本文 »
+===+
POP2*5

過去にはてなダイヤリーで連載してた連載コラムのアーカイヴです。

「Cubase4」が年末に到着。「初音ミク」など、近年のDTM環境について雑感を記す。

Cubase 4

Cubase 4

 年末ぎりぎりに、件の「Cubase4」アップグレード・キットが届く。「Cubase4」についてご存じでない方に説明しておくと、DTM界において、プロアマ問わず使いやすさで主役の座に上り詰めてきたドイツ産のシーケンサー・ソフト。その独特なシーケンス・モードの設計から「ループ音楽向けシーケンサー」などという蔑称を預かっていたDAWアプリだが、ソフト・シンセ時代到来を見据えた規格「VST」の搭載でシェアを大きく広げ、特に「生録音を一切使わない」「ソフト・シンセで内部完結」で曲を作ることが多いテクノ系のアーティストの間で爆発的に普及していった。電気グルーヴ石野卓球氏や、capsule中田ヤスタカ氏らが使っているメイン・シーケンサーもこれである。
+===+
課題 »
[a] 一覧のうち、「Follow on Instagram (169, 664)」を含む行から始めて「2017年6月 (48, 1385)」を含む行で終わる範囲だけを書き直すこと。その際、「店舗紹介」を「店舗案内」に置き換え、それ以外は変えないこと。
[b] Cubase 4についてのコラムの続きを、示されている最後の文の後から書き継ぐこと。
+===+
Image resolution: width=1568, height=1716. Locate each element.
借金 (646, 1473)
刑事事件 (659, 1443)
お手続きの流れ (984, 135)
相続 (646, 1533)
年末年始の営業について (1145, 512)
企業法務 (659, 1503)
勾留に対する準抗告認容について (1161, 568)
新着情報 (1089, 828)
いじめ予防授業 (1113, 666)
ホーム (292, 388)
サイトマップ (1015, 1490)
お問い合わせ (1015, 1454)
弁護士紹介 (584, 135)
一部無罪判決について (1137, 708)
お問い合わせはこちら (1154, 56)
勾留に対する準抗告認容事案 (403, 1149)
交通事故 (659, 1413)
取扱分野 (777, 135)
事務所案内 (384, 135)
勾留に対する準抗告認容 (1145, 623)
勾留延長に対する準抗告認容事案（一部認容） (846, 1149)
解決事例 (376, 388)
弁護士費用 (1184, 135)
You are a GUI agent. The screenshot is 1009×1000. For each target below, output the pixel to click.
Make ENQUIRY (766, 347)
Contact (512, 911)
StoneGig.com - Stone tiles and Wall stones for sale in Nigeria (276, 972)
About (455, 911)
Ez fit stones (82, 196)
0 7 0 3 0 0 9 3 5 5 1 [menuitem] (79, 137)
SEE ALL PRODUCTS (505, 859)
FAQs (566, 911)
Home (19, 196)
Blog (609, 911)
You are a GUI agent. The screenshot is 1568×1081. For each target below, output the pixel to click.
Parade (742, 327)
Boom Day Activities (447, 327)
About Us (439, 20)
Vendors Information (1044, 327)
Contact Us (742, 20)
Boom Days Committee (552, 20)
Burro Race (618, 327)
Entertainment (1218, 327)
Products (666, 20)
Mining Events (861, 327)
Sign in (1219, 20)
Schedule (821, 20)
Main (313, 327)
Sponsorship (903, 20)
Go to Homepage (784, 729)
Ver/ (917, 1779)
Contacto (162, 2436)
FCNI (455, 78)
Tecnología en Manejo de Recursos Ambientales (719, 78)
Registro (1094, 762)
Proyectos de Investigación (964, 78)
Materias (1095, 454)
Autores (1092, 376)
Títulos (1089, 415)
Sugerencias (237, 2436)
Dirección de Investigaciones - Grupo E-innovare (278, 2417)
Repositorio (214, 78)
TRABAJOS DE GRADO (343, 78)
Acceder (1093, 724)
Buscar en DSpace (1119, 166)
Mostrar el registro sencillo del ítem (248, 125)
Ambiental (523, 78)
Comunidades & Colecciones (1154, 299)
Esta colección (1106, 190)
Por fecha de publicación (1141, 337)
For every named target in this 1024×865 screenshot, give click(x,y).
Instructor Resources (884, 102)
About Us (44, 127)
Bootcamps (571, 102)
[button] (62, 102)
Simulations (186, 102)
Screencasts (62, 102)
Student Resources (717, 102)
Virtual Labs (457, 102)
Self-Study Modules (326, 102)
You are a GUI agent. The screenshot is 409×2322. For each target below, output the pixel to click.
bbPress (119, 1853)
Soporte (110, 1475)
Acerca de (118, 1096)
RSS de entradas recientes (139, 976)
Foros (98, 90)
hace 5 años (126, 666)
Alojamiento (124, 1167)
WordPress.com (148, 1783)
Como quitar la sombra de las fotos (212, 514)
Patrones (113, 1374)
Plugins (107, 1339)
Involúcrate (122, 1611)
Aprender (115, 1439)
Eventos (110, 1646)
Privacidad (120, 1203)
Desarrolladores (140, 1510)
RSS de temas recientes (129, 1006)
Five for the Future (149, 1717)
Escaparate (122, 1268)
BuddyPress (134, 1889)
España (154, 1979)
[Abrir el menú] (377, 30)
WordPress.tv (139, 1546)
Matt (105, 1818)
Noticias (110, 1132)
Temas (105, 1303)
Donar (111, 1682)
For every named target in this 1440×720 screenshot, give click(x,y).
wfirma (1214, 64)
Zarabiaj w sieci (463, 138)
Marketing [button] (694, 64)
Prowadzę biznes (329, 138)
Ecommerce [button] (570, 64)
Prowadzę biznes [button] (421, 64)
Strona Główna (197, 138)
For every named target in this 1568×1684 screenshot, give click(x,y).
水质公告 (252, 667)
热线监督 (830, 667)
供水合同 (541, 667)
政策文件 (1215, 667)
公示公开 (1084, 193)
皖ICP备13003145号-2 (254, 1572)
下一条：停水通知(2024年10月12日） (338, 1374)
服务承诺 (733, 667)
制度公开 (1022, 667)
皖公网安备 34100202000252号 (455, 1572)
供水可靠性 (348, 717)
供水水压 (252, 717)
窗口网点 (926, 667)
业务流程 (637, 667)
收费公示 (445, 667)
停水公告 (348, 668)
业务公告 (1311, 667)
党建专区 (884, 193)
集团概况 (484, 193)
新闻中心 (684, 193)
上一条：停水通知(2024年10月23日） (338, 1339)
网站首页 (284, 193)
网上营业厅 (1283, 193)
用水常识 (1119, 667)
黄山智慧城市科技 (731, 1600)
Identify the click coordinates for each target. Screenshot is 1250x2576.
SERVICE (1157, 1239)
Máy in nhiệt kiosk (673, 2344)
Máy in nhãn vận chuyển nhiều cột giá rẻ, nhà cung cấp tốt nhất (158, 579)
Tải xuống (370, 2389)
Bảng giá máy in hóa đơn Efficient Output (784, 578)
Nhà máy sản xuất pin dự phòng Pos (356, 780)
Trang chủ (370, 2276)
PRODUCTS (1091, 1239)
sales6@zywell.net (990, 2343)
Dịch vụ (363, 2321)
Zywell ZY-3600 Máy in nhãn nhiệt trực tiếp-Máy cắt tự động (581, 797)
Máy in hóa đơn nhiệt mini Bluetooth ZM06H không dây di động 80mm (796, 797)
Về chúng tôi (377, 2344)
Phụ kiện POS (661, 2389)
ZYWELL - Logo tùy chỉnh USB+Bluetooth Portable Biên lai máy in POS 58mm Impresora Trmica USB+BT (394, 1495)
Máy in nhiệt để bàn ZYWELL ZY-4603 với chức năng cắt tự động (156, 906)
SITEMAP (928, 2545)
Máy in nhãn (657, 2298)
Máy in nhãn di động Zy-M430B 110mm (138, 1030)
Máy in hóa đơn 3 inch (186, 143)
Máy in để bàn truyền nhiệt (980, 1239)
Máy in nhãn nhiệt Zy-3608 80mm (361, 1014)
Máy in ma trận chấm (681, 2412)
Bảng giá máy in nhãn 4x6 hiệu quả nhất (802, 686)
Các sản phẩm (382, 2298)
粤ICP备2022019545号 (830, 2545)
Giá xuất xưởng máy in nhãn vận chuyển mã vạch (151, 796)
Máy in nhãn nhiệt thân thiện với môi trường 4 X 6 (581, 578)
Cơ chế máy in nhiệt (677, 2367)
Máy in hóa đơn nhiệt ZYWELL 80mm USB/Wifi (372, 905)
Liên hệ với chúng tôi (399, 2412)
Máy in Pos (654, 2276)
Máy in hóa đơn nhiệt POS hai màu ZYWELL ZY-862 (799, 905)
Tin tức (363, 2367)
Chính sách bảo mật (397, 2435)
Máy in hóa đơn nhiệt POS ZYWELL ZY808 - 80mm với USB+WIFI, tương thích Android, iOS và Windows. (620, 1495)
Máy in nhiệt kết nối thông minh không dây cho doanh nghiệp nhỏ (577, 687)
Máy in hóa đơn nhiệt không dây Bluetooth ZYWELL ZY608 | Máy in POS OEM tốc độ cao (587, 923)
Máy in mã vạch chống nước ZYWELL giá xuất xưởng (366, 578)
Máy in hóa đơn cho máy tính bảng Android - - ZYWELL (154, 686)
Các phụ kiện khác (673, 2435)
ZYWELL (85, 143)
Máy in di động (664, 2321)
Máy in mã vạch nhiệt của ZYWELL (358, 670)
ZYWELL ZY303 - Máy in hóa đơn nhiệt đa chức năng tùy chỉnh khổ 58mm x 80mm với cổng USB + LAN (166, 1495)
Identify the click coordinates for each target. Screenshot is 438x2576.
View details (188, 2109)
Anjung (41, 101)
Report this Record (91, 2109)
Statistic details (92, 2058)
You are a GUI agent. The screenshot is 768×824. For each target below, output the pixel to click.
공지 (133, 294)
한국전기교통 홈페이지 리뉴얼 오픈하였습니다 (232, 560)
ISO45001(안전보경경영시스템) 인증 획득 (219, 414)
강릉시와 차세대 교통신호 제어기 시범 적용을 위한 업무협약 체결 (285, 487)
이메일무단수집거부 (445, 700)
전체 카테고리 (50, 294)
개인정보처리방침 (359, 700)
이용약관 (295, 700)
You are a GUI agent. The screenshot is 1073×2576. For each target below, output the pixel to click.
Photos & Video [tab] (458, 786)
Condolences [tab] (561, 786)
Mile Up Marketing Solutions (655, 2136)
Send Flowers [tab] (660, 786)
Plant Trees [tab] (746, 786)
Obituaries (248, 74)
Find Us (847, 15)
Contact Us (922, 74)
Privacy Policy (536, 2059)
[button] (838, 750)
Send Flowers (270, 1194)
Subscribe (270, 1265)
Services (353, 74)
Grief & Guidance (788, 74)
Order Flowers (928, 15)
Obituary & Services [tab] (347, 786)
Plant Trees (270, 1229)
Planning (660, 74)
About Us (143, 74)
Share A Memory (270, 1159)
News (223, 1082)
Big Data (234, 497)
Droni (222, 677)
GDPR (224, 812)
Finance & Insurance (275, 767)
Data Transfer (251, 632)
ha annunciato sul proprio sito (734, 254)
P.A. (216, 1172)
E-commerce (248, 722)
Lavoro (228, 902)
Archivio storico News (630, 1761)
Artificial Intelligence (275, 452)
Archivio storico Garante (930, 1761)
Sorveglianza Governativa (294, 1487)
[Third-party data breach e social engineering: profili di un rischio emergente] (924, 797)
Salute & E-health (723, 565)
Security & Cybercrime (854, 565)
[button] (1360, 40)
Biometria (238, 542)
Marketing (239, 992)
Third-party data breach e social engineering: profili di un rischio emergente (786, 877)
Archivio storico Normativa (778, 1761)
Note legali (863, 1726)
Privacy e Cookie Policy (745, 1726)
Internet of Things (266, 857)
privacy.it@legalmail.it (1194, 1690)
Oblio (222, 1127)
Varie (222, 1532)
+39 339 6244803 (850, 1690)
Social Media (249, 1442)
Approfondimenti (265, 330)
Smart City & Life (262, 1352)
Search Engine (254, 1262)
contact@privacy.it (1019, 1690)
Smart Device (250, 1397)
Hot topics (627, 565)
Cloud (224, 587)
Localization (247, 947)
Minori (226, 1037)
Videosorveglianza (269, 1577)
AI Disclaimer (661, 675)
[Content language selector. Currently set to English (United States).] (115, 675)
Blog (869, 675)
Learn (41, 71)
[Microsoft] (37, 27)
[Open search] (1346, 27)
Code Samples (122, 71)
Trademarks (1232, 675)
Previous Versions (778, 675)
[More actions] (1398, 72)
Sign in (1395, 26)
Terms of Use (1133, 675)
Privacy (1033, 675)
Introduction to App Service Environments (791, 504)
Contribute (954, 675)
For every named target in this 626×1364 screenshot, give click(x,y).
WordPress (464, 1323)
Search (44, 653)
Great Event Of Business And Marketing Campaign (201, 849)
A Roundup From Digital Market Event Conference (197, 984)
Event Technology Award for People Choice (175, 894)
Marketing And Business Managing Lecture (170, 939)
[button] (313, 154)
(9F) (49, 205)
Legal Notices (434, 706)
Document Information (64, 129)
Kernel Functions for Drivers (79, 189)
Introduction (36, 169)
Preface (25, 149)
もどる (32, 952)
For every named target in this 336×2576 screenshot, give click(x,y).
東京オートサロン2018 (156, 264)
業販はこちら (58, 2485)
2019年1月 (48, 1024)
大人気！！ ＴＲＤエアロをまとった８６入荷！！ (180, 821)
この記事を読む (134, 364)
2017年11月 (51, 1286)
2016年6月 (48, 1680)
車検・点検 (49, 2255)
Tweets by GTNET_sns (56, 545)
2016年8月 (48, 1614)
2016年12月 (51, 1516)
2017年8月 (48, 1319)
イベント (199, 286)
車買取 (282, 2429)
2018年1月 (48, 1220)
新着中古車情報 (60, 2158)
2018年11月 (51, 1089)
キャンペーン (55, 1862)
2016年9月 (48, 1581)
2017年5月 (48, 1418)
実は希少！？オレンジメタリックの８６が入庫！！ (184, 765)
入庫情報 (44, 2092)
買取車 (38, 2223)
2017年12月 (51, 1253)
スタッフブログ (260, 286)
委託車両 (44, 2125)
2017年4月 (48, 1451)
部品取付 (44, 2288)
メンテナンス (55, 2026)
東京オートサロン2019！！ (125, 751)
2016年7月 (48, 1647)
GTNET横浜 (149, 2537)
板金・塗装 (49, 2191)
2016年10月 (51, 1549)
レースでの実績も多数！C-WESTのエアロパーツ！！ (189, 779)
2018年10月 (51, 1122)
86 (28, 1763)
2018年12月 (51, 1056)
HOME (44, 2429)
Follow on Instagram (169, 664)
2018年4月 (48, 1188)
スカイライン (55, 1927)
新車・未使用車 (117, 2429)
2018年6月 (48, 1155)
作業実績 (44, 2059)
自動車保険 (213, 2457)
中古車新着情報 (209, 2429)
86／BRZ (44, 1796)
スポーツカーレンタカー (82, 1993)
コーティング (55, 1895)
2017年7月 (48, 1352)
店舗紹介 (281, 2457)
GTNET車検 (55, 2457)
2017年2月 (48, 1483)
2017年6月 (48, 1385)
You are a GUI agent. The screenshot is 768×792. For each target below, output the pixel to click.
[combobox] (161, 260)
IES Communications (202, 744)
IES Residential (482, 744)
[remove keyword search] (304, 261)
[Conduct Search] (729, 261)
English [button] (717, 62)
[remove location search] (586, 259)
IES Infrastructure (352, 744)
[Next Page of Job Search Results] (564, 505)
+===+
各課題の解答 »
[a]
Follow on Instagram (169, 664)
2018年4月 (48, 1188)
スカイライン (55, 1927)
新車・未使用車 (117, 2429)
2018年6月 (48, 1155)
作業実績 (44, 2059)
自動車保険 (213, 2457)
中古車新着情報 (209, 2429)
86／BRZ (44, 1796)
スポーツカーレンタカー (82, 1993)
コーティング (55, 1895)
2017年7月 (48, 1352)
店舗案内 (281, 2457)
GTNET車検 (55, 2457)
2017年2月 (48, 1483)
2017年6月 (48, 1385)

[b]
 かつて圧倒的支持率を誇っていた「Vision」のオプコードが倒産。Mac(プロユーザー)のみに向けて開発を続ける「Digital Performer」のおっとりとしたMOTUの開発ペースに業を煮やし、これらに代わるものとして、私の周りのアマチュアセミプロ・ユーザーの間でも「Cubase」支持者は増えてきた。ただし、プロスタジオ界ではApple純正の「Logic」が本格進出してきたり、ローランドの「Soner」を授業に使う専門学校も多かったりと、デファクトシーケンサーの座を巡っては、予断を許さない状況は続いている。「Cubase」の現在の販売パートナーは、日本最大手のヤマハ。実は数年前に「SX3」にアップして以来ごぶさただった小生は、スタインバーグ・ジャパン(カメオ・インタラクティヴ)に代わって輸入代理店になったヤマハに、今回の注文で初めてお世話になった。あのヤマハが「Cubase」をサポートするという構図だけで、オールドのDTMユーザーには隔世の感がある。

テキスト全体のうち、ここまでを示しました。